Create Bucket Config

First we need create a bucket config for the location of the data we wish to ingest. We can do this via the web app or via the python client, but here we'll use the python client:

from arraylake import Client

client = Client()

client.create_bucket_config(
org="earthmover",
nickname="noaa-gefs",
uri="s3://noaa-gefs-retrospective/",
prefix="GEFSv12/reforecast",
extra_config={'region_name': 'us-east-1'},
)

Set Virtual Chunk Access Policy

Now an org admin needs to permit reading from this storage by setting a Virtual Chunk Access Policy.

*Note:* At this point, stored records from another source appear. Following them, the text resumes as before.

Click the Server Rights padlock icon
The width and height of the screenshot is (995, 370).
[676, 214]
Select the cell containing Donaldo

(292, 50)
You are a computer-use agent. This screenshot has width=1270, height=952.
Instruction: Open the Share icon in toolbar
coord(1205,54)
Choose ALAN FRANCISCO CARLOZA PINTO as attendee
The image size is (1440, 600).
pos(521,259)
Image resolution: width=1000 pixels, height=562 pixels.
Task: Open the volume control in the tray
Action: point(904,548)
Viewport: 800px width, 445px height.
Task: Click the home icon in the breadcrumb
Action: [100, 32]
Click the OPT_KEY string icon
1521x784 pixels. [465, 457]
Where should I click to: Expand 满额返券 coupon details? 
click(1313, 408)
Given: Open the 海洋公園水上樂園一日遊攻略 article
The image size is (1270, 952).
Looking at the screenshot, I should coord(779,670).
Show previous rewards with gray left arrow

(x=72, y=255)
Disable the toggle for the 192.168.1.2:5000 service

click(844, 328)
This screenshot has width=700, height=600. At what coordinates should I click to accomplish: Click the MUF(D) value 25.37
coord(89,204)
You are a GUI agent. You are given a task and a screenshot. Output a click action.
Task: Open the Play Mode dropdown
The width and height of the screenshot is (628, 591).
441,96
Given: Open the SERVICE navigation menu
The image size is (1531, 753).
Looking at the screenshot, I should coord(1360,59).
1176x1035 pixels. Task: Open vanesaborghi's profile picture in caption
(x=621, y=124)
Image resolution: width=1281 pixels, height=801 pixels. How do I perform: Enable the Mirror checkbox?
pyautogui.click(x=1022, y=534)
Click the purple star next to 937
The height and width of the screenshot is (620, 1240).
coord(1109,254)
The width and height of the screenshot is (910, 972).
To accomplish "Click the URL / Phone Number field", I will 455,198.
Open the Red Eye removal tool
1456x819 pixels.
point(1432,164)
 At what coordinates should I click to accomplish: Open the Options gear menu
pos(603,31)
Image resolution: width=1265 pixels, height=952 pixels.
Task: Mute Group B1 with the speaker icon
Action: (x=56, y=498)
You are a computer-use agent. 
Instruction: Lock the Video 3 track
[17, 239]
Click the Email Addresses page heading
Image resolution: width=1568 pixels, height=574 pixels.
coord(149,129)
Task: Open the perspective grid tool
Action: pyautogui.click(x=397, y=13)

Again this can be done via web app or via the python client, but again we'll use the python client:

client.set_virtual_chunk_access_policy(
org="earthmover",
bucket_nickname="noaa-gefs",
subprefix="",
public=True,
)

Notice that since our bucket config already specifies prefix="GEFSv12/reforecast", our virtual chunk access policy is already limited to that prefix, even without us narrowing further by passing subprefix.

Create Repo, with Virtual Chunk Container

Now we need to create an Arraylake repo, and authorize the virtual chunk container.

ic_repo = client.create_repo(
"earthmover/gefs-mirror",
description="NOAA data!",
metadata={"type": ["weather"]},
authorize_virtual_chunk_access={
"s3://noaa-gefs-retrospective/GEFSv12/reforecast/": "noaa-gefs",
}
)

(Recall that "s3://noaa-gefs-retrospective/GEFSv12/reforecast/" is the bucket prefix to which we want to authorize access, and noaa-gefs is the nickname of the bucket config we set up for that bucket.)

Create virtual references and commit them to Icechunk

We use the VirtualiZarr package to parse the netCDF file and commit the virtual references to Icechunk.

session = ic_repo.writable_session("main")

vds = vz.open_virtual_dataset(path, parser=vz.HDFParser())

vds.vz.to_icechunk(session.store)

session.commit("wrote some virtual references!")

Read the data back

Finally, we can now access the data we ingested! Notice users do not need to authorize at read-time by passing authorize_virtual_chunk_access, though if they want to override by passing it they can.

import xarray as xr

ic_repo = client.get_repo(
"earthmover/gefs-mirror",
)

session = ic_repo.readonly_session("main")

ds = xr.open_zarr(session.store)
ds["some_variable"].plot()

Advanced ingestion

More complicated virtual data ingestion tasks are possible, including:

  • Concatenating references to multiple files before ingestion,
  • Appending to existing datasets along a specific dimension (e.g. time),
  • Ingesting other data formats.

For information about such workflows, please see the Icechunk documentation on Virtual Datasets and the VirtualiZarr documentation.